• **REQUIREMENT A**: In the STM monad text, rewrite the passage from "Composability. One feature" to "mechanisms like locks." and swap "locks" for "mutexes".

— start of TEXT SHOWN —

The STM monad., similar to the IO monad, allow us to perform side effect actions, but STM limits side-effects to only TVars. [1] provides a great explanation about the difference between these two monads:

Why is STM a different monad from IO? The STM implementation relies on being able to roll back the effects of a transaction in the event of a conflict with another transaction (…). A transaction can be rolled back only if we can track exactly what effects it has, and this would not be possible if arbitrary I/O were allowed inside a transaction—we might have performed some I/O that cannot be undone, like making a noise or launching some missiles. For this reason, the STM monad permits only side effects on TVars, and the STM implementation tracks these effects to ensure the correct transaction semantics.

Composability. One feature of STM is composability, since we can combine two or more STM action in another STM. This enables better reuse, something we can’t do easily if we use mechanisms like locks.

For an example, imagine we have a function that uses MVars to modify a variable atomically. Now suppose we want to modify two variables atomically. Even though we have the function to do this independently to each variable, we can’t combine those in order to get a new function that modifies both variables atomically.

— end of TEXT SHOWN —
— start of MATERIAL FOR THIS TASK —

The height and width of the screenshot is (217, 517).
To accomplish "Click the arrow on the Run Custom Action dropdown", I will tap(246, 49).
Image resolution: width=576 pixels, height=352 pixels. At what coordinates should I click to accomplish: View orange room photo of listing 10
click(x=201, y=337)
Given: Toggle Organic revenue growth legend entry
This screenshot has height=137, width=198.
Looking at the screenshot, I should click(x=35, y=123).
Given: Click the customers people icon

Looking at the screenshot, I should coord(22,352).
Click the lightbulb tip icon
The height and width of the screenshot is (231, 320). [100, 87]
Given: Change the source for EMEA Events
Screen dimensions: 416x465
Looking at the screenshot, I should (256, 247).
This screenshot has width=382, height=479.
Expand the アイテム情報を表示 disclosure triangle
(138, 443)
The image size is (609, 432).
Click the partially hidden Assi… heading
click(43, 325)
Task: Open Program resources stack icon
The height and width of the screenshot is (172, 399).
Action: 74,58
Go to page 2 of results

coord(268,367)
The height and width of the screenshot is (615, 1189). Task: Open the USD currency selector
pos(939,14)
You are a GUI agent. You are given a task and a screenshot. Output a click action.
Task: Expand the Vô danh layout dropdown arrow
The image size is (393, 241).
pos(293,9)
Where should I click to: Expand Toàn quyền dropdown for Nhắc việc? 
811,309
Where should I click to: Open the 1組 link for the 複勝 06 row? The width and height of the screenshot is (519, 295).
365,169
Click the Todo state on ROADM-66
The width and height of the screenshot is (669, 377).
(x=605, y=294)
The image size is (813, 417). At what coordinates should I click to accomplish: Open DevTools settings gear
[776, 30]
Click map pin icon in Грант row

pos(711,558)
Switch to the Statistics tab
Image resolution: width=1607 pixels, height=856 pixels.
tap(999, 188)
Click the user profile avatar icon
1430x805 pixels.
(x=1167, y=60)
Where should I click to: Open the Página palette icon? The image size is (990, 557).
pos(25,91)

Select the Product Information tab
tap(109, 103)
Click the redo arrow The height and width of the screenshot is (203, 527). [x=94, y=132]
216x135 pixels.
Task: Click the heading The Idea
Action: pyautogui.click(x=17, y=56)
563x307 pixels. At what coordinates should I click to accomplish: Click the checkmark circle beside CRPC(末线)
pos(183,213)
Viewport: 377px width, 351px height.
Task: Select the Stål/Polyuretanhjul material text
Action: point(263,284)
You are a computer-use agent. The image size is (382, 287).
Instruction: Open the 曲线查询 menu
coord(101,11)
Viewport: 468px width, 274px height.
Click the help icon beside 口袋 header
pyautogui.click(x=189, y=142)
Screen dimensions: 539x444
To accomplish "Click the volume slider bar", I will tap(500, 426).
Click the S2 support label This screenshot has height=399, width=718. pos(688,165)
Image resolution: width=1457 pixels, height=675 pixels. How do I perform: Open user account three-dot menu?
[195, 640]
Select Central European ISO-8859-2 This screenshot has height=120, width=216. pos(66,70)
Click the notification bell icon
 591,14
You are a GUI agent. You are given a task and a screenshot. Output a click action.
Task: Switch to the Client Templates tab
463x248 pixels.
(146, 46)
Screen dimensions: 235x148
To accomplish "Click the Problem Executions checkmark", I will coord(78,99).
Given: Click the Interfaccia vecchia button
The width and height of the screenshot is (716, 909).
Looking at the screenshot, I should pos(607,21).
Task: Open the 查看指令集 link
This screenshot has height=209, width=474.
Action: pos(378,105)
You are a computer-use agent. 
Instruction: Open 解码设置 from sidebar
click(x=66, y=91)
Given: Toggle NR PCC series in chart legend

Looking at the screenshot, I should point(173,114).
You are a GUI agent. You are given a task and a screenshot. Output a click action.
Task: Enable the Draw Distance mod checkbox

— end of MATERIAL FOR THIS TASK —

• **REQUIREMENT B**: Put the listing, from its first line through the line with "(x=1167, y=60)", into a numbered list and skip any blank lines.

• **PROBLEM SOLUTION A**:
Composability. One feature of STM is composability, since we can combine two or more STM action in another STM. This enables better reuse, something we can’t do easily if we use mechanisms like mutexes.

• **PROBLEM SOLUTION B**:
1. The height and width of the screenshot is (217, 517).
2. To accomplish "Click the arrow on the Run Custom Action dropdown", I will tap(246, 49).
3. Image resolution: width=576 pixels, height=352 pixels. At what coordinates should I click to accomplish: View orange room photo of listing 10
4. click(x=201, y=337)
5. Given: Toggle Organic revenue growth legend entry
6. This screenshot has height=137, width=198.
7. Looking at the screenshot, I should click(x=35, y=123).
8. Given: Click the customers people icon
9. Looking at the screenshot, I should coord(22,352).
10. Click the lightbulb tip icon
11. The height and width of the screenshot is (231, 320). [100, 87]
12. Given: Change the source for EMEA Events
13. Screen dimensions: 416x465
14. Looking at the screenshot, I should (256, 247).
15. This screenshot has width=382, height=479.
16. Expand the アイテム情報を表示 disclosure triangle
17. (138, 443)
18. The image size is (609, 432).
19. Click the partially hidden Assi… heading
20. click(43, 325)
21. Task: Open Program resources stack icon
22. The height and width of the screenshot is (172, 399).
23. Action: 74,58
24. Go to page 2 of results
25. coord(268,367)
26. The height and width of the screenshot is (615, 1189). Task: Open the USD currency selector
27. pos(939,14)
28. You are a GUI agent. You are given a task and a screenshot. Output a click action.
29. Task: Expand the Vô danh layout dropdown arrow
30. The image size is (393, 241).
31. pos(293,9)
32. Where should I click to: Expand Toàn quyền dropdown for Nhắc việc? 
33. 811,309
34. Where should I click to: Open the 1組 link for the 複勝 06 row? The width and height of the screenshot is (519, 295).
35. 365,169
36. Click the Todo state on ROADM-66
37. The width and height of the screenshot is (669, 377).
38. (x=605, y=294)
39. The image size is (813, 417). At what coordinates should I click to accomplish: Open DevTools settings gear
40. [776, 30]
41. Click map pin icon in Грант row
42. pos(711,558)
43. Switch to the Statistics tab
44. Image resolution: width=1607 pixels, height=856 pixels.
45. tap(999, 188)
46. Click the user profile avatar icon
47. 1430x805 pixels.
48. (x=1167, y=60)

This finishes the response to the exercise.